Revealing plans to local journalists, Haval Motors Australia public relations and product specialist Andew Ellis said the company aims for the new, unnamed pick-up to be offered with a three-tonne towing capacity, eight-speed automatic transmission and a range of engine options including at least one electrified option.

Mr Ellis said the pick-up will be due at the turn of the next decade and would be offered worldwide as Haval’s parent company Great Wall Motors looks to meet growing global demand of one-tonne utes.

“In 2020, (we will release) an all-new ute,” he said. “This will be a global truck.

“This is what the market is demanding and they (Great Wall Motors) are responding to that.

While Great Wall has usually been the brand most-associated with light-commercial vehicles in the past, Mr Ellis revealed that there is still a debate on whether the new ute would be badged as a Haval to sit alongside the likes of the H2, H6 and H9, or whether it will sit next to the Great Wall Steed on showroom floors.

“Great Wall is now almost the umbrella company with these three brands (Haval, Wey, upcoming low-emissions Ora) underneath, we see no reason why we couldn’t call this a Haval, but that’s definitely a topic of discussion,” he said.

The shift to a more mainstream, lifestyle-oriented ute as opposed to the utilitarian philosophy of Great Wall’s current pick-up, the Steed, is a direct reaction to the influx and popularity of big-name pick-ups into China, according to Mr Ellis.

“This has been really good news for us, what’s happened in China over the last 12 months,” he said. “Previously, it used to be (that) diesels were a no-go zone in the city centre, you weren’t allowed to drive diesel ute anywhere in the city centres.

“That’s all changed simply because of the ongoing development of the country and they’re seeing stuff like the (Ford) F-150 and (Chevrolet) Silverados and they want those trucks, so they’re coming in and they’re selling.”

Haval’s push into the light-commercial pick-up market will be sized to compete directly against the Ford Ranger and Toyota HiLux, said Mr Ellis, and that Australian input into the project will be vital given the local market’s healthy appetite for one-tonne utes.

“We’re actually a source of a fair bit of information on that because of the popularity of those vehicles here,” he said. “So you’re looking at (Ford) Ranger, (Toyota) HiLux, (Volkswagen) Amarok –using those as a basis.”

Although petrol, hybrid and diesel powertrains are promised to be in the mix, it is still too early to predict which powertrains could be on offer.

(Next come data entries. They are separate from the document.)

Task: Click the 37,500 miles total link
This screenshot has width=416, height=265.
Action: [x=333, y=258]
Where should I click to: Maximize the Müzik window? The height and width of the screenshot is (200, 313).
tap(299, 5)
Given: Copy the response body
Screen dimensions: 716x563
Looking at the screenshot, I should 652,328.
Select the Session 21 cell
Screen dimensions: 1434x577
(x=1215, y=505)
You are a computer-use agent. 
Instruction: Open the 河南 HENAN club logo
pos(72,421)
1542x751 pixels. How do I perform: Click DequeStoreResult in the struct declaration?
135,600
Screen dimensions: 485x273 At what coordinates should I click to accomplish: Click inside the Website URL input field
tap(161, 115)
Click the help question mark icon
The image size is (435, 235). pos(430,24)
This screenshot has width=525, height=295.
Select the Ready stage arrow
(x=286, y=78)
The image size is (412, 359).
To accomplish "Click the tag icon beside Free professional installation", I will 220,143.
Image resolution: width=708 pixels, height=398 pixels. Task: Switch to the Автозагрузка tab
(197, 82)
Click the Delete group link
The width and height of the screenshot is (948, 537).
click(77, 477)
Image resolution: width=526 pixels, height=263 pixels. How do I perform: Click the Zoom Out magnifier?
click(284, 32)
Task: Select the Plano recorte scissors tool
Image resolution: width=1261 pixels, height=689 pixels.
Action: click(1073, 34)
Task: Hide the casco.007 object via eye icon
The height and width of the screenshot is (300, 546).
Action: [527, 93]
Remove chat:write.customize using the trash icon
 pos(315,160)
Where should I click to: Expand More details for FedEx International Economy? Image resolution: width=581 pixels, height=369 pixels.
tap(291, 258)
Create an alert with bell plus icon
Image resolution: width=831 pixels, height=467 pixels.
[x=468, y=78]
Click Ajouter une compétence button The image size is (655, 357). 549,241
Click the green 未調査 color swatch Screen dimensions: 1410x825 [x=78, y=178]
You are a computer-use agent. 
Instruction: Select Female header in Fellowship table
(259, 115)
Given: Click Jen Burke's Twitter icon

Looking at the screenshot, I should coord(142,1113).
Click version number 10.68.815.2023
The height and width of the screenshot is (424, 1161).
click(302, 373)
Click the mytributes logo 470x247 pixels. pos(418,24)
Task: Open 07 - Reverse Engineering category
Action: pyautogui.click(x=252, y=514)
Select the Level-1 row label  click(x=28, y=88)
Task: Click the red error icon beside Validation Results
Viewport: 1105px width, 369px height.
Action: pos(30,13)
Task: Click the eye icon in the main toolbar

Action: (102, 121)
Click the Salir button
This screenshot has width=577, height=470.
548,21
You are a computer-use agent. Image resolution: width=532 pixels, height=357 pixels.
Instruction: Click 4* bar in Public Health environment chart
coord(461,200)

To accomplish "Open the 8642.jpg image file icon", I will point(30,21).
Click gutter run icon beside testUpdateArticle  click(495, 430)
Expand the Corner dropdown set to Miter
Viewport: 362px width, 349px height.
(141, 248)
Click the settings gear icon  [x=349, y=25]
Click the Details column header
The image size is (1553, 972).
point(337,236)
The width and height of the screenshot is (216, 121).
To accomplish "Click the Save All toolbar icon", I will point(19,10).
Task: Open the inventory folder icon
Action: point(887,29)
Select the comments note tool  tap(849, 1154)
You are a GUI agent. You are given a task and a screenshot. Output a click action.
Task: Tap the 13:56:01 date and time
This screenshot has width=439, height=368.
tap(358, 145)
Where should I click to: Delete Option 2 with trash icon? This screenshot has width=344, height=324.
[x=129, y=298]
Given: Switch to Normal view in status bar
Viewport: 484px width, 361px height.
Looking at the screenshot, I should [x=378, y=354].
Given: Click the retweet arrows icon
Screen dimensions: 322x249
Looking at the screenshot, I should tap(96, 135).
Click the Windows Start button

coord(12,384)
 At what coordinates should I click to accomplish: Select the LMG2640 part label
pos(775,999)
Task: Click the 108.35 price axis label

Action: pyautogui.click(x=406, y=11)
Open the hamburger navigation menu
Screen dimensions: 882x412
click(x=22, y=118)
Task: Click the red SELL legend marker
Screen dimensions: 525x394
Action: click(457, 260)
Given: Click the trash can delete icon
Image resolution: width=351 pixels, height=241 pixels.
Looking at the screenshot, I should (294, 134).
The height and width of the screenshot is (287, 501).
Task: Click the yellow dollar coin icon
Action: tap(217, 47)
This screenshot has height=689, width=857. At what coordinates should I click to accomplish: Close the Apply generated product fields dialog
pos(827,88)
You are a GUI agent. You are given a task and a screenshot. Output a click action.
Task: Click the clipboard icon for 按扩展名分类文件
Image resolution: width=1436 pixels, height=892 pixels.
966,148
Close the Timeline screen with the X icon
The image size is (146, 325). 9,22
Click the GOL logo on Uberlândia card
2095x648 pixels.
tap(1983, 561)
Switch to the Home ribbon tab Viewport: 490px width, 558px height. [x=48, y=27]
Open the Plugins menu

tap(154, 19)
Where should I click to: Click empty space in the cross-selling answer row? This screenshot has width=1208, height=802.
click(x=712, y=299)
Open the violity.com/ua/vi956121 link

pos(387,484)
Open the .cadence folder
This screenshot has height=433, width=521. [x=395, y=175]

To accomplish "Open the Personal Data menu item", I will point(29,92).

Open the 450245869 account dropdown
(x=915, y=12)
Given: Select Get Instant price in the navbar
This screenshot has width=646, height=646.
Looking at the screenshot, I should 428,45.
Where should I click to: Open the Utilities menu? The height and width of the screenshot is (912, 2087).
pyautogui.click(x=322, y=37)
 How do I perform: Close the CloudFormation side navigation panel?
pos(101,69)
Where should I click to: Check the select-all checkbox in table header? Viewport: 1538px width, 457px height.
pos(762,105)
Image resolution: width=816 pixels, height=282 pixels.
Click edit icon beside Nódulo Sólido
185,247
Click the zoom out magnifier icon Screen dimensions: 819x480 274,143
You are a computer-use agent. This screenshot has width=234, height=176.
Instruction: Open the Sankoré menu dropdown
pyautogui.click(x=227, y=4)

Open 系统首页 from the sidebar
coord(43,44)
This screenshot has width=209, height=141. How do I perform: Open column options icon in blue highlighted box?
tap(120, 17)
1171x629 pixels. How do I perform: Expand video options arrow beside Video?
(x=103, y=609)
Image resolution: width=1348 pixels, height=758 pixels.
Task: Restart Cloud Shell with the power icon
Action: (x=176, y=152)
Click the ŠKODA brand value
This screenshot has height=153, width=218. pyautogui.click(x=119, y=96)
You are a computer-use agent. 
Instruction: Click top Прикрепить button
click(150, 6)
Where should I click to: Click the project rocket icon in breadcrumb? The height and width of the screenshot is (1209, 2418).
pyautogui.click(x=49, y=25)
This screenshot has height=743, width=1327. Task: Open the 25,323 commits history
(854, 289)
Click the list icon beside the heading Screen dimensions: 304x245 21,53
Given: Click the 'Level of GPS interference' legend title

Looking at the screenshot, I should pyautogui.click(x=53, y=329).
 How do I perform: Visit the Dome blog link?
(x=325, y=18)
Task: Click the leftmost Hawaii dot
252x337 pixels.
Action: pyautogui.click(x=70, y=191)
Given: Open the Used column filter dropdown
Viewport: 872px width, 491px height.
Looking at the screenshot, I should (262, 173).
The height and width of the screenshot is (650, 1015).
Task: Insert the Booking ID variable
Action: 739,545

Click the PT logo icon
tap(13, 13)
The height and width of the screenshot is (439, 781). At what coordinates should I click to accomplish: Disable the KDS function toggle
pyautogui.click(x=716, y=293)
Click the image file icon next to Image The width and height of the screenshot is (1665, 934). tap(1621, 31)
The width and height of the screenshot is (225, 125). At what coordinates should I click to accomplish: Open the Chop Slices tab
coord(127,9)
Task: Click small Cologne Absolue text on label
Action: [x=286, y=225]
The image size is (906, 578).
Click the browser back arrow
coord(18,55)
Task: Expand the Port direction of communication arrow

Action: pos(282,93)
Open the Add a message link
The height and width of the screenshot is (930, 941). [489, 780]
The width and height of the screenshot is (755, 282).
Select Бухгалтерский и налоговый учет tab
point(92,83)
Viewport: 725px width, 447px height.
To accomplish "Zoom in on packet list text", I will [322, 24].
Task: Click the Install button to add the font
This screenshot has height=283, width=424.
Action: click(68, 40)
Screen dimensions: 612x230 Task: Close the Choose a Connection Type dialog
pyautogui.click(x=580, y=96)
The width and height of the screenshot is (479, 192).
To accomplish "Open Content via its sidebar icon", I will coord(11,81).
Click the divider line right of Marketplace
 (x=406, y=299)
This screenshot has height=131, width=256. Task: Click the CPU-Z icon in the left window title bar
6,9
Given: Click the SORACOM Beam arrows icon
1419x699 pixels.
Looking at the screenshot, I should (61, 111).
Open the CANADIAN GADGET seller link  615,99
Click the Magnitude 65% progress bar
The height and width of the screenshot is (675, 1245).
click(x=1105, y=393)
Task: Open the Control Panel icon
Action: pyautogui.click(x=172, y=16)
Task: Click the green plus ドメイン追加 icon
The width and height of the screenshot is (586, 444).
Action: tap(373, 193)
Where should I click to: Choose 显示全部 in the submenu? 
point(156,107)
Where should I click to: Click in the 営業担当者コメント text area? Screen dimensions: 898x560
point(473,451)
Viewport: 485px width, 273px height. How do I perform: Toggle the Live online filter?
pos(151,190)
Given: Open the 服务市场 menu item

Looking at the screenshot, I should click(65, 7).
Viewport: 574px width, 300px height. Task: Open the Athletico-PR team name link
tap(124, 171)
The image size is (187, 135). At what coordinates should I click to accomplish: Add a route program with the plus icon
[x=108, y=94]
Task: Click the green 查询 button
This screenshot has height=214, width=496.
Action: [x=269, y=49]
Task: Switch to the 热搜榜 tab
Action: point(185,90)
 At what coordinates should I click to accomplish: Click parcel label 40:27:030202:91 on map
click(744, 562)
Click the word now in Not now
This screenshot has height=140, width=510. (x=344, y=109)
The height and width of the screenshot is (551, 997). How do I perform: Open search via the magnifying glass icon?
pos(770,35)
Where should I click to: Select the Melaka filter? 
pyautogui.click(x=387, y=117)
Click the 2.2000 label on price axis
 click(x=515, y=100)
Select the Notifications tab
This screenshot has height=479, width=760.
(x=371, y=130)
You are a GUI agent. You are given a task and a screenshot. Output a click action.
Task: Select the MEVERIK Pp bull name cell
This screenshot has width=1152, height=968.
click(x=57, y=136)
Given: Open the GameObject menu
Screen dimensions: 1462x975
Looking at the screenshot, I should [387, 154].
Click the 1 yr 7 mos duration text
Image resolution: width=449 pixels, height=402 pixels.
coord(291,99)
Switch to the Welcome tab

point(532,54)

Haval’s recently updated H9 large SUV is motivated by a 180kW/350Nm 2.0-litre turbo-petrol motor, but sister brand Great Wall also employs a 110kW/310Nm oil-burning powerplant with the same displacement.

Great Wall Motors’ Wey luxury brand also ushered in the group’s first production hybrid engine in the form of the P8 SUV powered by a 2.0-litre petrol engine matched to two electric motors to deliver a combined output of 250kW/520Nm.